O escândalo constitui recurso de que a Providência Divina se utiliza para aplicar corretivos aos que se desviaram do caminho traçado pelo Evangelho. Nem por isso significa que o causador do escândalo fique impune, uma vez que a lei de causa e efeito atinge a todos.

B - Questões para estudo e diálogo virtual:

1 - Dizendo ser preciso haver o escândalo, Jesus deixou implícito que o mesmo é obrigatório?

Não. Sendo ele decorrente da imperfeição dos homens, na medida em que estes se esclarecem, seus atos tendem a se ajustar à lei de Deus.

"Deve-se, pois, entender por essas palavras que o mal é uma conseqüência da imperfeição dos homens e não que haja, para estes, a obrigação de praticá-lo."

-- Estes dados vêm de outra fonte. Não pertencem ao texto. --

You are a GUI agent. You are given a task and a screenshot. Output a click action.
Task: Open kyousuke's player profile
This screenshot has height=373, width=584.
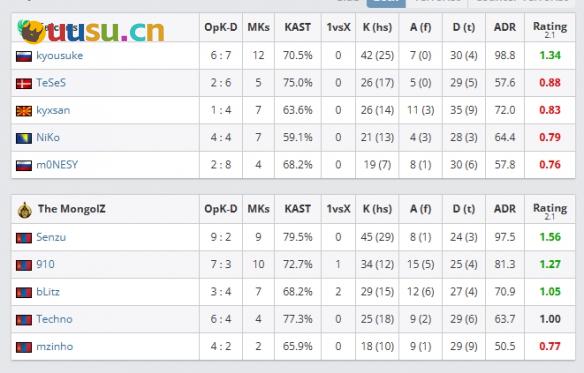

2 - Por que é digno de compaixão aquele que provoca o escândalo?

Porque, sob o influxo da lei de causa e efeito, sofrerá ele o que houver feito sofrer ao próximo. Contudo, a sua resignação diante do sofrimento tornará este mais ameno e suportável.

Aquele que causa escândalo serve de instrumento à Providência Divina para esta aplicar corretivos àqueles que erraram no passado. Contudo, nem por isso o escândalo de hoje ficará impune.

3 - "Se a vossa mão é causa de escândalo, cortai-a." Como devemos interpretar essa expressão de Jesus?

Sem desconsiderarmos que a nossa mão pode, efetivamente, ser objeto de escândalo, devemos, das palavras de Jesus, entender que é necessário cada criatura eliminar de si tudo que possa ser objeto de escândalo: sentimento de ódio ou rancor, desejo de vingança, complexo de superioridade, etc.

"Jesus nada disse de absurdo, para quem quer que apreenda o sentido alegórico de suas palavras."